Batboys talk about their superhero names and make fun of each other

by Moonlight123900



Category: Batman - All Media Types, DCU, DCU (Comics)
Genre: Alternate Universe - Superheroes/Superpowers, Fluff, Fluff and Humor, How Do I Tag, Humor, I guess?? just for me to get more reach lmao, Superheroes, they are literally making fun of each other lmao
Language: English
Status: Completed
Published: 2021-03-06
Updated: 2021-03-06
Packaged: 2021-03-19 10:49:51
Rating: Teen And Up Audiences
Warnings: Creator Chose Not To Use Archive Warnings
Chapters: 1
Words: 773
Publisher: archiveofourown.org
Story URL: https://archiveofourown.org/works/29873529
Author URL: https://archiveofourown.org/users/Moonlight123900/pseuds/Moonlight123900
Summary: Flopping down on the black leather couch, Dick sighed. Him and his brothers have the whole evening to themselves, for Alfred was visiting family and Bruce had this gala or something to attend to. That meant Dick was in charge of looking after his brothers. This was going to be great. “Guy’s what are you doing?” No response. “I’m going to burn all of your underwear if you don’t come down here!”---yep! just some fluff on the batboys because I love them alright?? move along with your day lol
Comments: 2
Kudos: 13





	Batboys talk about their superhero names and make fun of each other

Flopping down on the black leather couch, Dick sighed. Him and his brothers have the whole evening to themselves, for Alfred was visiting family and Bruce had this gala or something to attend to. That meant Dick was in charge of looking after his brothers. This was going to be great. “Guy’s what are you doing?” No response. “I’m going to burn all of your underwear if you don’t come down here!” 

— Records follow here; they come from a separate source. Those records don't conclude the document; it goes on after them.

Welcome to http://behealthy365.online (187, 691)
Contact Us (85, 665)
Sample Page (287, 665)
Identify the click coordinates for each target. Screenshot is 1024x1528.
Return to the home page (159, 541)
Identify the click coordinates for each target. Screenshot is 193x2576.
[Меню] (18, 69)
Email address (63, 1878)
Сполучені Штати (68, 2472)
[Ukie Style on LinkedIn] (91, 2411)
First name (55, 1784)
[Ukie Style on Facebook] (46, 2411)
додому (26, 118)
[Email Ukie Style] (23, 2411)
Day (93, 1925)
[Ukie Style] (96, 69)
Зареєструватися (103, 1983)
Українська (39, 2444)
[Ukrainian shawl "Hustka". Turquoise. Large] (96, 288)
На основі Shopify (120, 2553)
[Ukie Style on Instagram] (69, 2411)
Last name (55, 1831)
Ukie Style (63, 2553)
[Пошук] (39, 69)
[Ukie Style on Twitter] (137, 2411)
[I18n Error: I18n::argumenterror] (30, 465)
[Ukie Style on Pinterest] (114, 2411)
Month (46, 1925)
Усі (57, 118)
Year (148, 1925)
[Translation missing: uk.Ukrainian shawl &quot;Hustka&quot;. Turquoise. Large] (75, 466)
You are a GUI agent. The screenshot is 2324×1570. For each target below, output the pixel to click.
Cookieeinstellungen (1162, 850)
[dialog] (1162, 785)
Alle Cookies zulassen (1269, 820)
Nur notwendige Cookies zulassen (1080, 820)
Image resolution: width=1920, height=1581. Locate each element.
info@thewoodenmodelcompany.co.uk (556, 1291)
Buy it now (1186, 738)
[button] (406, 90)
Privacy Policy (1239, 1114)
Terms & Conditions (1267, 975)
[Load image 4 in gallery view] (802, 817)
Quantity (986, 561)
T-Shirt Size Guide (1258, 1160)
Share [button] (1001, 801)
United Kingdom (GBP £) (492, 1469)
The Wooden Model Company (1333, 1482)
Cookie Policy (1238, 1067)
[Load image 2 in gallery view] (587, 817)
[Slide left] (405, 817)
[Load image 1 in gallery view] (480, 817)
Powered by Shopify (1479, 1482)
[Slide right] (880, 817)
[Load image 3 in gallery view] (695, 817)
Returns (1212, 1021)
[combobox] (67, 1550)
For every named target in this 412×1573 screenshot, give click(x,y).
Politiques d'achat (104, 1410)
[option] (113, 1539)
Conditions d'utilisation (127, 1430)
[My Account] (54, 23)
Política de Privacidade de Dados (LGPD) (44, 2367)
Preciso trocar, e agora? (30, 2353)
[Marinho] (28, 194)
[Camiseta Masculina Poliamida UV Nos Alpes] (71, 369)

“Like hell you are!” Jason yelled. “Plus I’m an adult too, so you have no authority on me.” 

“Well Bruce says differently.” Dick smiled, knowing that’ll piss Jason off. 

“Well fuck Bruce.” 

“I’m going to tell him you said that.” 

“Okay, so what?” 

“He’s probably going to take away your guns for a month.” 

“What? No!” 

“Then come down here.” There were loud footsteps coming down the stairs. Great, now two more. 

“Stop yelling through the house. It’s annoying.” Damien strolled into the living room, buttered toast and an apple in one hand and a glass of water in the other. 

“Says the one who does it all the time.” Jason snapped back. 

“Fuck you Jason.” 

“Thanks.” Jason smirked. One more. 

“Tim!” Dick yelled. 

“Coming! Let me finish this.” 

“You have fifteen seconds. 15, 14, 13.” 

“Hold on, hold on.” 

“10, 9, 8.” 

“I said, hold on!” 

“4, 3, 2. Tim come on!” 

“Okay, okay, I’m done.” Tim ran down the steps. 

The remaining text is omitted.